== Problem details ==
Within the records below, filter for lines carrying the word "label" and copy them.

== Provided data ==
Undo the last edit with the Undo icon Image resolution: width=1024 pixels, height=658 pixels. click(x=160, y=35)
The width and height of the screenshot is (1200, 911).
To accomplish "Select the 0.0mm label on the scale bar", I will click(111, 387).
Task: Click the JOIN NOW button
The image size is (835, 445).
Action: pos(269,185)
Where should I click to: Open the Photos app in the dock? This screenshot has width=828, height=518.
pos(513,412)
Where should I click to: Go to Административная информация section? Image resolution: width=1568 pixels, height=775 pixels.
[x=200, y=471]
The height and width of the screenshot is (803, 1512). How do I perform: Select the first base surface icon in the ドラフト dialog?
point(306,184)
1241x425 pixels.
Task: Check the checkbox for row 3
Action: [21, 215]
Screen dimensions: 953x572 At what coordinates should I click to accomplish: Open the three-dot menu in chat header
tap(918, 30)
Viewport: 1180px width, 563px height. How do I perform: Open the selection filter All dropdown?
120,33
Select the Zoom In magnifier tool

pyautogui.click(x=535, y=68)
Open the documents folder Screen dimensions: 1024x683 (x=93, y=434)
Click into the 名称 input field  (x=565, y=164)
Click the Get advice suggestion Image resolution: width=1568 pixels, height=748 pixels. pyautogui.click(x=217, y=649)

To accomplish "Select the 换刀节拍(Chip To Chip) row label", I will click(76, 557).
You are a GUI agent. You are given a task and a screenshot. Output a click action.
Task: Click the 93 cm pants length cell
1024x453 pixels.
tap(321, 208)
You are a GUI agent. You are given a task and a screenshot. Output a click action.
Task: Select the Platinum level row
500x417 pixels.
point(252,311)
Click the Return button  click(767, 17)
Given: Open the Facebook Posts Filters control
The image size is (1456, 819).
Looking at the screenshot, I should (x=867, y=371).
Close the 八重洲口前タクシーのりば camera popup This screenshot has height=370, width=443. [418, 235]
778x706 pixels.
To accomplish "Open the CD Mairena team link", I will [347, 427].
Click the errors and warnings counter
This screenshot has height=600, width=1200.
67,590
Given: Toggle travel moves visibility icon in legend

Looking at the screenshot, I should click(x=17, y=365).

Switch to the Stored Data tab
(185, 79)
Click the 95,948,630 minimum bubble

== Task result ==
To accomplish "Select the 0.0mm label on the scale bar", I will click(111, 387).
To accomplish "Select the 换刀节拍(Chip To Chip) row label", I will click(76, 557).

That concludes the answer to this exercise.